We’re already familiar with the term **binary** since we’ve talked about it in the context of the binary (or base 2) number system. However, binary also has a simpler meaning: anything* relating to* or *composed of ***two things**. In the context of trees, this might seem a little odd at first. A tree can only have one single root — that’s one of its defining characteristics! So how does one tree become two? How does a tree become…*binary*, exactly?

In order to understand what puts the “binary” in binary search tree, we have to think back to one other characteristic of the tree data structure: recursiveness. Trees are *recursive data structures*, which means that a single tree is made up of many others.

The child node of a tree structure could also very well be the parent node to many other child nodes — which would effectively make it the root node of a mini subtree of the larger tree structure.

The recursive characteristic of a tree is crucial to how a binary search actually functions (not to mention, one of the reasons that it is so powerful).

Binary trees get their name from the way that they are structured; more specifically, the get their name from the way that their *subtrees *are structured. Every binary tree has a root node, just as we might expect. But after that, things get a bit more narrow and strict. A binary tree can only ever have two links, connecting to two nodes. This means that every parent node can only ever have two possible child nodes — and *never* any more than that.

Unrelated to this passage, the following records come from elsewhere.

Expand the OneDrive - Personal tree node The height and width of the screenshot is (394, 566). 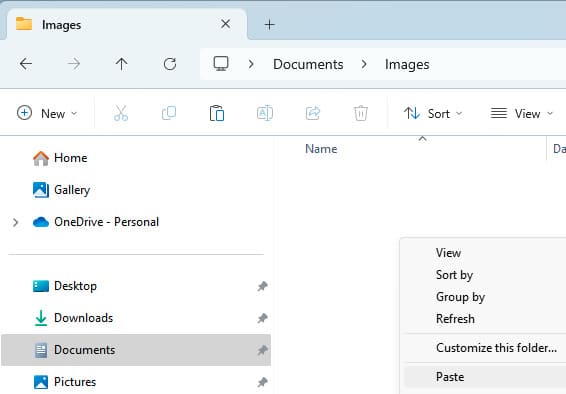[15, 222]
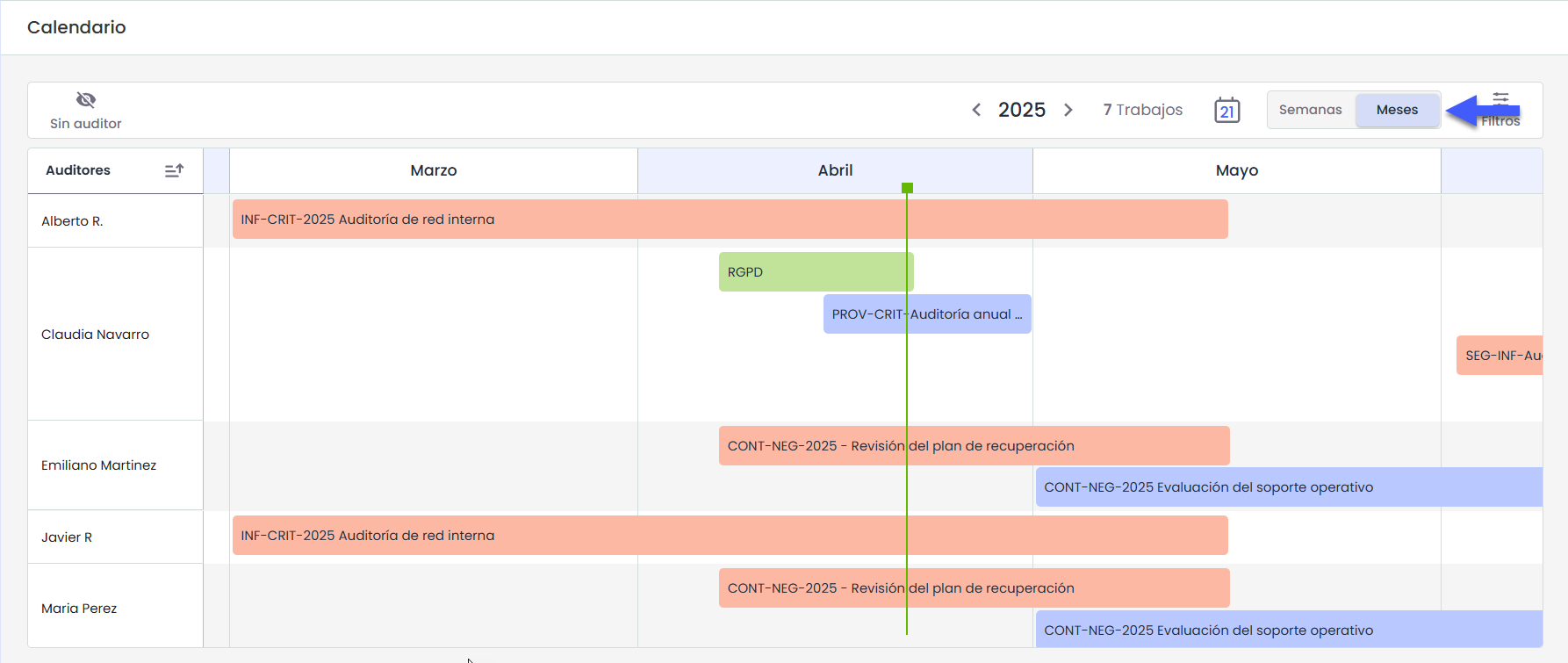Advance to next year with right chevron
Viewport: 1568px width, 663px height.
pyautogui.click(x=1068, y=110)
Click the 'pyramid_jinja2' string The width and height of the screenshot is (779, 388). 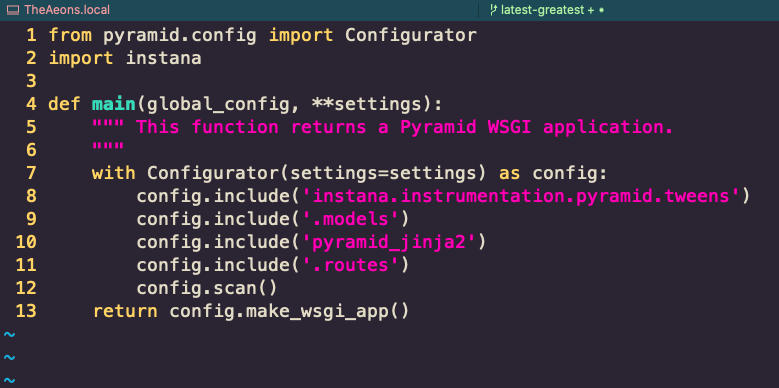(389, 242)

But where does recursion come into the mix? Well, if every parent node, including the root node, can only ever have *two* child nodes, this means that the root node can only point to two subtrees. Thus, every binary tree will contain two subtrees within it: a **left subtree **and a **right subtree**. And this rule keeps applying as we go down the tree: both the left subtree and the right subtree are binary trees in and of themselves because they are recursively part of the larger tree. So, the left subtree’s root will point to two more trees, which means that it contains* its very own* left subtree and right subtree!

**and a right subtree.**

The recursive aspect of a binary search tree is part of what makes it so powerful. The very fact that we know that one single BST can be split up and evenly divided into mini-trees within it will come in handy later when we start traversing down the tree!

But first, let’s take a look at one more important rule that makes binary trees so special.

If you haven’t fully grasped the power of binary search trees yet, that’s because I haven’t shared their *most important* characteristic: a binary search tree’s nodes *must* be sorted in a specific way. In fact, the way that a binary search tree is organized and sorted is what makes it “searchable”.

In order for a BST to be searchable, all of the nodes to the left of the root node must be less than the value of the root node. You might be able to guess, then, that this must mean that all of the values to the *right* of the root node have to be greater than the root node.

If we look at this ordering not just in theory but actually in practice, a pattern starts to reveal itself. All of the subtrees to the left of a node will always be smaller in value than the subtrees to the right of a node — and of course, because of the recursive nature of trees, this applies not just to the main overarching tree structure, but to every single nested subtree as well.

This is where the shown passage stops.